◆ Work instruction
Note each line of the entries that includes "Security". Then copy those lines.

[Stored records]
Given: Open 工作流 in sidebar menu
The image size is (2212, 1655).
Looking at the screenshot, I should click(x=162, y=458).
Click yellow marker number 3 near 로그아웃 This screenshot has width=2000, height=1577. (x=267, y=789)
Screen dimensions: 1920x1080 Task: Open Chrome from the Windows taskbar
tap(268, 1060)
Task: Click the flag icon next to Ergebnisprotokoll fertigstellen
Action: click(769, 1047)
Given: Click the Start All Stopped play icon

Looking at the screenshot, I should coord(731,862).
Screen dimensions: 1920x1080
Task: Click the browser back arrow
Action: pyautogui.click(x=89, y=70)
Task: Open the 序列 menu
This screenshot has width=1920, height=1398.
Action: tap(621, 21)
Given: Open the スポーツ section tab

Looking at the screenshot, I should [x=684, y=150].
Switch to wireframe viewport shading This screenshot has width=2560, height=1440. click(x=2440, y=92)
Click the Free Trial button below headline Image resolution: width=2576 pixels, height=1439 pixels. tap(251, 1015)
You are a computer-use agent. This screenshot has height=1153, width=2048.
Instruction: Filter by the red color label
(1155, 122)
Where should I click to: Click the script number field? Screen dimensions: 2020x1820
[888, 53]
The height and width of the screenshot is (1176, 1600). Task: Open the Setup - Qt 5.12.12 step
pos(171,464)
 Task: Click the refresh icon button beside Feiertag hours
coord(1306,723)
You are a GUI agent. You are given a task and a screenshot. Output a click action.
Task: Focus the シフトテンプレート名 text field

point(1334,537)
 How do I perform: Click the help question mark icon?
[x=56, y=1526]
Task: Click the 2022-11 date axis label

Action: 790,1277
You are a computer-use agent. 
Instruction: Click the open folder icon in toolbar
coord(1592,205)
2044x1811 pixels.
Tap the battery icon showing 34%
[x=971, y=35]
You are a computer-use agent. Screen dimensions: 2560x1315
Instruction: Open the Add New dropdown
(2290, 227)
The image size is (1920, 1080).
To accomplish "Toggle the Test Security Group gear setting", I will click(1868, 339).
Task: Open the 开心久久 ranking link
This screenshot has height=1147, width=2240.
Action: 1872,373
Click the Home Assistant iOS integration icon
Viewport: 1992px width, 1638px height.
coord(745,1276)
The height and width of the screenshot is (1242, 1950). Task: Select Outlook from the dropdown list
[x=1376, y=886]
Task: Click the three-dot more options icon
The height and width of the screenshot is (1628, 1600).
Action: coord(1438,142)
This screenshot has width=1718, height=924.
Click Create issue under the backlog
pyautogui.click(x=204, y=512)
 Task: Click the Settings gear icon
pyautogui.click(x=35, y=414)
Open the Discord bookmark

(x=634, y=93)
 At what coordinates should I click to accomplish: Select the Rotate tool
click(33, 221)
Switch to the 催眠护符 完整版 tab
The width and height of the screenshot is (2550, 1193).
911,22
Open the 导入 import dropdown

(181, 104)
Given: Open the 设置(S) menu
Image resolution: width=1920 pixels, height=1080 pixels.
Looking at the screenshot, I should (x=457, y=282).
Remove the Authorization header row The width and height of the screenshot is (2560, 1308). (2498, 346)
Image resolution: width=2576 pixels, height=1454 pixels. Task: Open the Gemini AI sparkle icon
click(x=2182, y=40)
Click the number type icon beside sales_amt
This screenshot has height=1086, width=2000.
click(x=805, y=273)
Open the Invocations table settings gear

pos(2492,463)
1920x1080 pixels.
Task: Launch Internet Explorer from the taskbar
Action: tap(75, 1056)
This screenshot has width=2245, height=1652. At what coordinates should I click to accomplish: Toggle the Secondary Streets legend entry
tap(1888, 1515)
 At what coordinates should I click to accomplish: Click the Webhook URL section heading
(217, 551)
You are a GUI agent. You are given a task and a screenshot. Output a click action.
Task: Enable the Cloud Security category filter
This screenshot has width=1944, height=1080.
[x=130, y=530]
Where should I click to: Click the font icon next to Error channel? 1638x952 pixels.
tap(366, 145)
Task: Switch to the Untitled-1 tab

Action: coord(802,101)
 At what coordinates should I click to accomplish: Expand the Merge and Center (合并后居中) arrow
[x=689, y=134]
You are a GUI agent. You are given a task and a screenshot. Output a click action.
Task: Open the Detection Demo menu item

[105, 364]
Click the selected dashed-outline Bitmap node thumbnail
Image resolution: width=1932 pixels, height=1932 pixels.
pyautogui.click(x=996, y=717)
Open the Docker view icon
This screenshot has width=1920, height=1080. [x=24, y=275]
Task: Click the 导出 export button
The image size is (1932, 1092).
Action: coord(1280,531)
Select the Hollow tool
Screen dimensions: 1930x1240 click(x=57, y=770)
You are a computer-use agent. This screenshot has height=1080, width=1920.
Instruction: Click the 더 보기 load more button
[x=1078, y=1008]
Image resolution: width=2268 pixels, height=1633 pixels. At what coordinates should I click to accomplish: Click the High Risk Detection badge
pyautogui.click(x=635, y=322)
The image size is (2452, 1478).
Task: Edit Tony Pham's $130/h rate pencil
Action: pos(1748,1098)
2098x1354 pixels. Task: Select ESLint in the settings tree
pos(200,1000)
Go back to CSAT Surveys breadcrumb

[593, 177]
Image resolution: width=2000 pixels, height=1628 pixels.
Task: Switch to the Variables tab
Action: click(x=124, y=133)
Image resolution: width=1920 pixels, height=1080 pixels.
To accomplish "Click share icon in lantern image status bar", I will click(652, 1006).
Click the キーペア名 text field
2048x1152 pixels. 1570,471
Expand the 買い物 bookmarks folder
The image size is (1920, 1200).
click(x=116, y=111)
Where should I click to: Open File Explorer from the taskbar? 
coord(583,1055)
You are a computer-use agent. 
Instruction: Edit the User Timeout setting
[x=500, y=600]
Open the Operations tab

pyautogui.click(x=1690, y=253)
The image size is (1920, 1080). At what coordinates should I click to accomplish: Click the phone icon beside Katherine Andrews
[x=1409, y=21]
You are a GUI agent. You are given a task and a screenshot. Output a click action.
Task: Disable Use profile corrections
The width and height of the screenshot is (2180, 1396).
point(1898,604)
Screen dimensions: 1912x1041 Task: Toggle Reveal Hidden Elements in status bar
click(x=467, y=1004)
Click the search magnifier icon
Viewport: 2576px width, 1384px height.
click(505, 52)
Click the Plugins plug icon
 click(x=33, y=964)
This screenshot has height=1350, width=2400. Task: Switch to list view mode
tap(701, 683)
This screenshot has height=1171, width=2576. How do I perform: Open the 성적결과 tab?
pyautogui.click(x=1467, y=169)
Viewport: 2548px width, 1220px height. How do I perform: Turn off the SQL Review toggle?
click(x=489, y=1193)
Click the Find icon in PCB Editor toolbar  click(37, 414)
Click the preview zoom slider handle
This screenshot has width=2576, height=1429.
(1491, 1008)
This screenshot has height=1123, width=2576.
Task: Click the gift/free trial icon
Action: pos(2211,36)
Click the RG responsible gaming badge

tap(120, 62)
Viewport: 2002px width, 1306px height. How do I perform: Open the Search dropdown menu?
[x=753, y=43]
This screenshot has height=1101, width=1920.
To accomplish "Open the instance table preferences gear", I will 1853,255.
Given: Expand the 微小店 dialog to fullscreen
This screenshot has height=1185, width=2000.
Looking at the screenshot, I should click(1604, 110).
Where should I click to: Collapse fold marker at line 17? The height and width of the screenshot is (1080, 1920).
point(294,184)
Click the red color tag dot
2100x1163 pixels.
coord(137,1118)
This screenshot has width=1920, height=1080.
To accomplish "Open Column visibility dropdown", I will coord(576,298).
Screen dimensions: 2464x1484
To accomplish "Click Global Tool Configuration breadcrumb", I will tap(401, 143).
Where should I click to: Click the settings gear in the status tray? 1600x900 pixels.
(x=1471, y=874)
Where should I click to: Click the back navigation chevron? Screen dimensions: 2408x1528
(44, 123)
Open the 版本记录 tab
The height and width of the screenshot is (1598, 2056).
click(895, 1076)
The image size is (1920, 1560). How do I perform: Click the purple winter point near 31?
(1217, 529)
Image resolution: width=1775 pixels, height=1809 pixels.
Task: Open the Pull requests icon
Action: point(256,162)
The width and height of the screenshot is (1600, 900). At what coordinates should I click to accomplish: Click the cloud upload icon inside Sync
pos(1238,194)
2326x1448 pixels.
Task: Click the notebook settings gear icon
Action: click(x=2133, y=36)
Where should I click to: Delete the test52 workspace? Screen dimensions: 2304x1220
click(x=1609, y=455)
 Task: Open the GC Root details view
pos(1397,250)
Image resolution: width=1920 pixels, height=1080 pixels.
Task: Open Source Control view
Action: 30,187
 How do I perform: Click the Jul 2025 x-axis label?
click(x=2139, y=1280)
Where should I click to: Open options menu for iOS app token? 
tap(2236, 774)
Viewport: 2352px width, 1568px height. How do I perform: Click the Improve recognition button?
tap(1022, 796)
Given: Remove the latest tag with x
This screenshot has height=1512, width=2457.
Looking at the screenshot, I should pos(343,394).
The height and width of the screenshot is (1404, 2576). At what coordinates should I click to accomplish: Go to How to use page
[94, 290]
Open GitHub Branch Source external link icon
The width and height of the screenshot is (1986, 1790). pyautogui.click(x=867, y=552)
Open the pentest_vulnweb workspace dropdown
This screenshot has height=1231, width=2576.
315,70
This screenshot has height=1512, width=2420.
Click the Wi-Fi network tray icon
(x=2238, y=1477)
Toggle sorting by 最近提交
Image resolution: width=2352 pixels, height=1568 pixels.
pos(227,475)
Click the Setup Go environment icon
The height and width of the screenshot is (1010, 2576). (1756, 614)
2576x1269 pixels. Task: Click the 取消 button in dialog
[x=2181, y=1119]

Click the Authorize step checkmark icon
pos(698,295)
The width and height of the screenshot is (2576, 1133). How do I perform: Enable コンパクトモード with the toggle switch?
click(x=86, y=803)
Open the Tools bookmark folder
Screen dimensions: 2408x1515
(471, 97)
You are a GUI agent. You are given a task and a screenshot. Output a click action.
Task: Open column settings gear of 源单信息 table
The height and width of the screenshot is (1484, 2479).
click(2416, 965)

◆ Task answer
To accomplish "Toggle the Test Security Group gear setting", I will click(1868, 339).
Task: Enable the Cloud Security category filter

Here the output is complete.